London/Rotterdam - Unilever published the shareholder documentation for its Simplification proposal on 11th September 2018. Since then, some PLC shareholders have sought confirmation regarding a number of governance matters.
Preference shares and ADSs: It is the intention of the Unilever Board to cancel the NV preference shares acquired earlier this year and this will be effected as part of the Simplification process. They will not be voted as part of the Simplification proposals in the NV EGM or at any subsequent shareholder meetings. As has long been our practice, Unilever will not direct the unexercised votes of ADSs.1
Closure of the Trust Office (Stichting): Unilever currently has a Trust office which sits as part of the Depositary Receipt structure of NV. As part of Unilever's Simplification proposal, with the agreement of the Trust Office board and the meeting of Depositary Receipt holders, the existing Trust Office will be closed and the Depositary Receipt structure will be terminated and will not and cannot be put back in place without shareholder approval.

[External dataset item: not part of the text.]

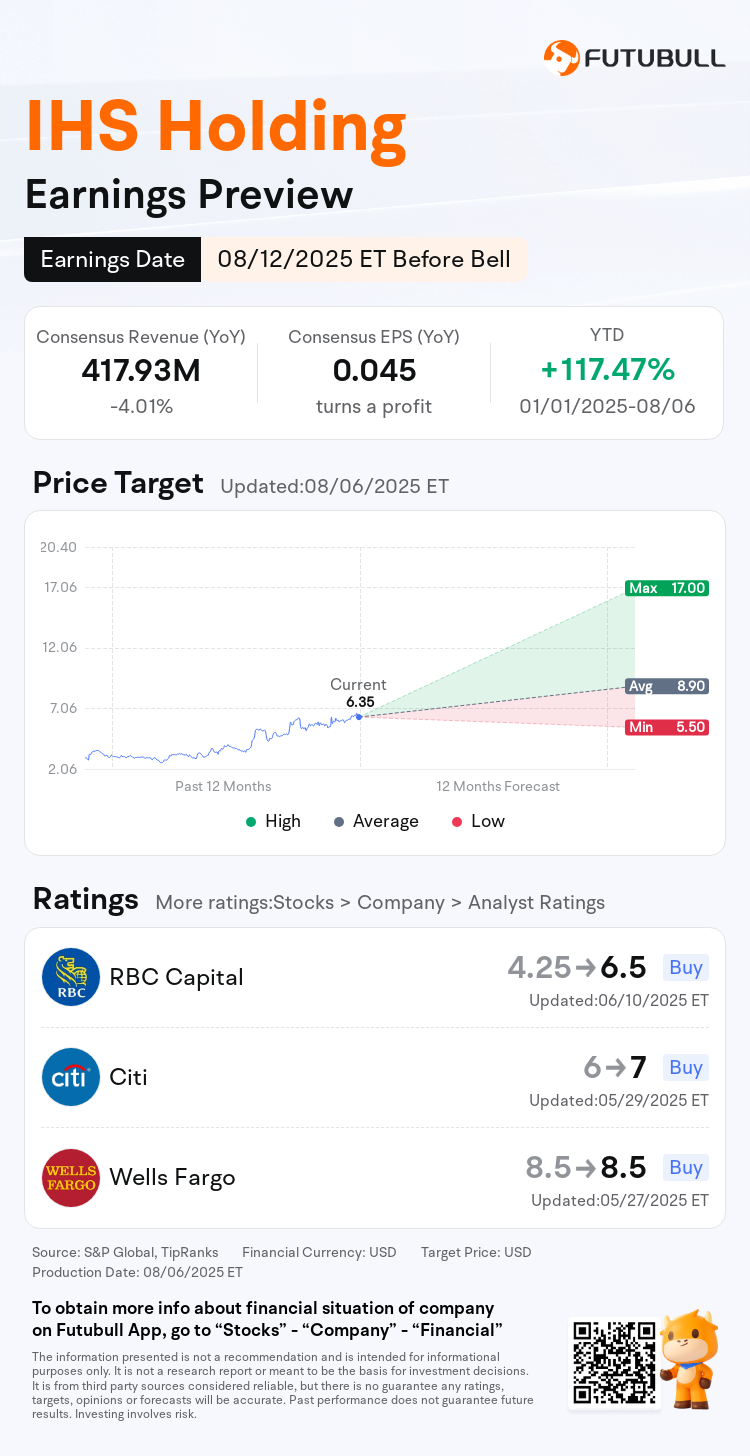Click the red Low legend dot

coord(457,821)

No Time-Out Period: There has been some publicity regarding the possible introduction of a 250 day 'time-out period' into Dutch law. The Unilever Board would like to state its position that it would not invoke such a time-out period now or in the future.
Accountability of Board Members: The Simplification proposals include provision for the annual re-election of Board members. A 3% shareholding in New Unilever NV will be able to call a shareholder meeting (within 8 weeks) and a 1% shareholding in New Unilever NV will be able to table a resolution at shareholder meetings, including to propose a change in the directors or to the articles of association.